PROBLEMS TO WORK ON ::
1 > Translate this sentence from the text comparing popular and good pharmacists into Spanish: "The popular pharmacist is more concerned about what management thinks."
2 > Condense the paragraph of the text comparing popular and good pharmacists that begins "The good pharmacist would check the age and weight" into one shorter sentence, keeping its main facts.
3 > From the text comparing popular and good pharmacists, repeat word for word the part that opens with the words containing "So which kind" and closes with "be your pharmacist?".

PROVIDED TEXT ::
The popular pharmacist would fill this script without doing any dosing calculation:


The good pharmacist would check the age and weight of the patient and make sure it is correct for that patient. The good pharmacist would also remind the prescriber not to write "1.0" on prescriptions.

The popular pharmacist says "take this with food" and sends the patient on his/her way.

The good pharmacist takes time to counsel each patient on drug interactions, side effects, and checks patient understanding of the medication and counseling.

The popular pharmacist is more concerned about what management thinks.

The good pharmacist is most concerned about patient safety regardless of what management thinks.

The popular pharmacist would just fill the following script, no questions asked:


The good pharmacist would call the prescriber for clarification and reference to the "off label" indication.

So which kind of pharmacist are you?

Which kind of pharmacist should you be?

If you're a patient, which kind of pharmacist do you want to be your pharmacist?



15 comments:

Anonymous said...

The "smart" pharmacist learns which battles to fight and which to avoid.

Anonymous said...

[Stored records]
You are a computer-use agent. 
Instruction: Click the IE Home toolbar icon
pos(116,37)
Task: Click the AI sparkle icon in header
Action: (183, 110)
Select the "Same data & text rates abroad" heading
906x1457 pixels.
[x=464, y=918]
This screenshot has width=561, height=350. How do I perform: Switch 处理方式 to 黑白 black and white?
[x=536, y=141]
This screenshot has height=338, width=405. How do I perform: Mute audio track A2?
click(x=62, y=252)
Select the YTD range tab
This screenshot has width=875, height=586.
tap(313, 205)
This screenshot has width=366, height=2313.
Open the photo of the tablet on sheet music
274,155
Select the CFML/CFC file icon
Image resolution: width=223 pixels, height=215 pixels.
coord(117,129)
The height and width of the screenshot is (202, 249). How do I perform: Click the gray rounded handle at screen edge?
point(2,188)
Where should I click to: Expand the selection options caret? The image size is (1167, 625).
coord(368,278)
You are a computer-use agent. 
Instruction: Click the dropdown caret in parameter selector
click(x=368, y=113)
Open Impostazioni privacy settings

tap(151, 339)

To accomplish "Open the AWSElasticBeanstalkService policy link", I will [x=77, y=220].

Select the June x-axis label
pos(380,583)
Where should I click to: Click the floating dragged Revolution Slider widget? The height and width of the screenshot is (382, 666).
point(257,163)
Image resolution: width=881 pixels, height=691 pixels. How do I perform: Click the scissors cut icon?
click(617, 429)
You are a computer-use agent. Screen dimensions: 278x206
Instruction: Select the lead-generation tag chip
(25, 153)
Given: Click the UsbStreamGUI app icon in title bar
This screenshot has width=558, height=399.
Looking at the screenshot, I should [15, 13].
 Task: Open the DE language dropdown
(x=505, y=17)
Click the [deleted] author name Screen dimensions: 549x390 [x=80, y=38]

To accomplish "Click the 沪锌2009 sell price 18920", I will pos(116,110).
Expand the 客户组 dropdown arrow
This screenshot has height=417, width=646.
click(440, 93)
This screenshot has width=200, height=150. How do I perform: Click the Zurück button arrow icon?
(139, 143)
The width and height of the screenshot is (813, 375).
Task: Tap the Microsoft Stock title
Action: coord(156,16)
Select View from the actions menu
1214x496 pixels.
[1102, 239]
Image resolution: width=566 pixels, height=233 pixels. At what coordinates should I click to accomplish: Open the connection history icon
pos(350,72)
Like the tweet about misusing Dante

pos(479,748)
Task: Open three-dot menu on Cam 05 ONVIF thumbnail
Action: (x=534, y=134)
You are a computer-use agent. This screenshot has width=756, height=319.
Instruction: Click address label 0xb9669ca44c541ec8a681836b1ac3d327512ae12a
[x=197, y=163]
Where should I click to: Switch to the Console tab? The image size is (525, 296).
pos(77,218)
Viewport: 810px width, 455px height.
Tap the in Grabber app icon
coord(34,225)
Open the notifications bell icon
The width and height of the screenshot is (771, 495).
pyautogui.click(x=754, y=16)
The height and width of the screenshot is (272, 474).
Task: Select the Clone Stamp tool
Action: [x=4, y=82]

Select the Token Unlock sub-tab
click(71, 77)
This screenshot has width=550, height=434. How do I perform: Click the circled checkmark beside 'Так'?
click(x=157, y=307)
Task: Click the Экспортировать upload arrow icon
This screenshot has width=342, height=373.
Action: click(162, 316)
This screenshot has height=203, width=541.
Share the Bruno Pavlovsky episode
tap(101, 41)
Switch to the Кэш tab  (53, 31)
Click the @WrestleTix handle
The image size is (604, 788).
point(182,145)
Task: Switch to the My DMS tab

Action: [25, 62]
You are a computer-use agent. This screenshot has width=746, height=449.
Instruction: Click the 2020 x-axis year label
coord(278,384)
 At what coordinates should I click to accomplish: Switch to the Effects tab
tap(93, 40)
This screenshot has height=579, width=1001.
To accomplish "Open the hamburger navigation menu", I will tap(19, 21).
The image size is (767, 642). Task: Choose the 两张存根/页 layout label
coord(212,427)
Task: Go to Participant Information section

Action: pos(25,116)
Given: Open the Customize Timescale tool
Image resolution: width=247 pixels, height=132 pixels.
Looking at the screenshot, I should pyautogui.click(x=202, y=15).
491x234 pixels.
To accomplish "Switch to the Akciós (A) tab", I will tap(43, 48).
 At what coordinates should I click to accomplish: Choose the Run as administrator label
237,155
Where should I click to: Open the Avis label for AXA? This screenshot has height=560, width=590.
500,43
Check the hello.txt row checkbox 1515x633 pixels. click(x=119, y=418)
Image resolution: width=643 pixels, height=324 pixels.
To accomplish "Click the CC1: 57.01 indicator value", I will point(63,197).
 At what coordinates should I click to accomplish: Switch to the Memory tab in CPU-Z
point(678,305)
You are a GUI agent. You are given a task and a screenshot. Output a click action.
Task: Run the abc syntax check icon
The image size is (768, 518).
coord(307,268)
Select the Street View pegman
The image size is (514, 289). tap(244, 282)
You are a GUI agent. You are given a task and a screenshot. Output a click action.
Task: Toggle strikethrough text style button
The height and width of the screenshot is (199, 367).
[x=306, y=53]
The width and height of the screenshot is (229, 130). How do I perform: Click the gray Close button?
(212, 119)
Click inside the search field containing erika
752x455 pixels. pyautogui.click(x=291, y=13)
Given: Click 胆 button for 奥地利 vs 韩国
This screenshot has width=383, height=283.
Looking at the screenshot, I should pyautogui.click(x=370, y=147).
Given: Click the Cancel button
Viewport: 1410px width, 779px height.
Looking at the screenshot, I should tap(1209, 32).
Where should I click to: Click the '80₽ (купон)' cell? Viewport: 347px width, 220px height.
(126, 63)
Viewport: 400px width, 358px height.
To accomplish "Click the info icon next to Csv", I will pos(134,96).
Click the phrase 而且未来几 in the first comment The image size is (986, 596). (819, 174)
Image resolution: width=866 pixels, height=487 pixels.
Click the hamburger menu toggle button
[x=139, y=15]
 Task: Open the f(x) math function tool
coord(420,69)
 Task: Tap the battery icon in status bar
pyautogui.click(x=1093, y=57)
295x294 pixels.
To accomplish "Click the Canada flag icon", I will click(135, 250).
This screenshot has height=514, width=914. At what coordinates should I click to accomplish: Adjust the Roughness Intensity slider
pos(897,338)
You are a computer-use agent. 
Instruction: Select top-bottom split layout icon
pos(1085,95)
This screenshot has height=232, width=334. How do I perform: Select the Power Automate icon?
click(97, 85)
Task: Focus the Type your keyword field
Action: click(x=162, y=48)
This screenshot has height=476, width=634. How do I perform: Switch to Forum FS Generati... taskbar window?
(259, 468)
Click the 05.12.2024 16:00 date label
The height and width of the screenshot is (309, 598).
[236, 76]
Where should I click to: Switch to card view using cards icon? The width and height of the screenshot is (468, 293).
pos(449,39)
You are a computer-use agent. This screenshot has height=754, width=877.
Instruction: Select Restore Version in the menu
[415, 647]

ANSWERS FOR EACH ITEM ::
1 > Al farmacéutico popular le preocupa más lo que piensa la gerencia.

2 > The good pharmacist confirms the dose is right for the patient's age and weight and reminds the prescriber not to write "1.0" on prescriptions.

3 >
So which kind of pharmacist are you?

Which kind of pharmacist should you be?

If you're a patient, which kind of pharmacist do you want to be your pharmacist?